Europe: Ministers from five European govts urge Ryanair to apply natl. labour laws to its workers
Ryanair is facing strikes by its pilots across Europe as exploratory talks between unions and the Ireland-based budget airline are reported to have broken down. In December 2017, Ryanair had annouced that it would recognise unions for the first time in the airline's history. Grievances range from pay and rosters to labour conditions including a lack of social security and employment protection.
In October 2018, it was announced that agreements on working conditions had been reached with pilot unions in several European countries.

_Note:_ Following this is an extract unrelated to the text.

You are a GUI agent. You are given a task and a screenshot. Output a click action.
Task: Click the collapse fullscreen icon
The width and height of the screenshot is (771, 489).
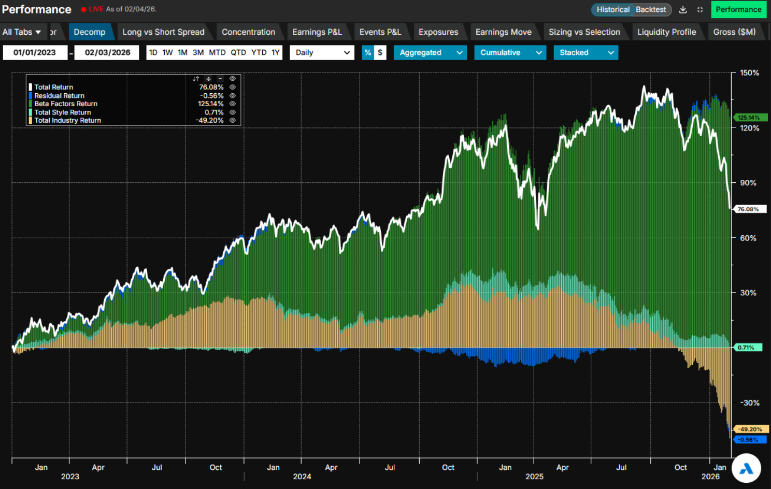pos(700,10)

In November 2018, employment ministers from Belgium, Germany, Italy, Luxembourg and the Netherlands urged the firm to resolve ongoing disputes with local employees, warning that it could otherwise face legal trouble.

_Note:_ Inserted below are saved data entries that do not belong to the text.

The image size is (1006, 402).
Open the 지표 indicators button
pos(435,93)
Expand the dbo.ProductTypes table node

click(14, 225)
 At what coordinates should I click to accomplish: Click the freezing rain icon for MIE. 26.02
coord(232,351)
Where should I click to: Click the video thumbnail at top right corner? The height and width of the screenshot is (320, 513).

All components of this story
RYANAIR has been found guilty in Spain of violating the right to strike of cabin crews, and of breaching work safety regulations.

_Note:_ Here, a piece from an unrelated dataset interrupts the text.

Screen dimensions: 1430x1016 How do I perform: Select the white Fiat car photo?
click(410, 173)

Unions have revealed that the Labour Ministry has threatened to fine the budget airline on this basis, and for obstructing inspections.
The company has been found to have been emailing or calling employees to check whether they were planning to stop work before the planned strikes on July 25 and 26, and on September 28.
The Labour Ministry has confirmed that it has “given the company notice of infractions,” but refused to give further details...
For its part, Ryanair has said “We respect the labour rights of our employees in accordance with Irish, Spanish and EU legislation.”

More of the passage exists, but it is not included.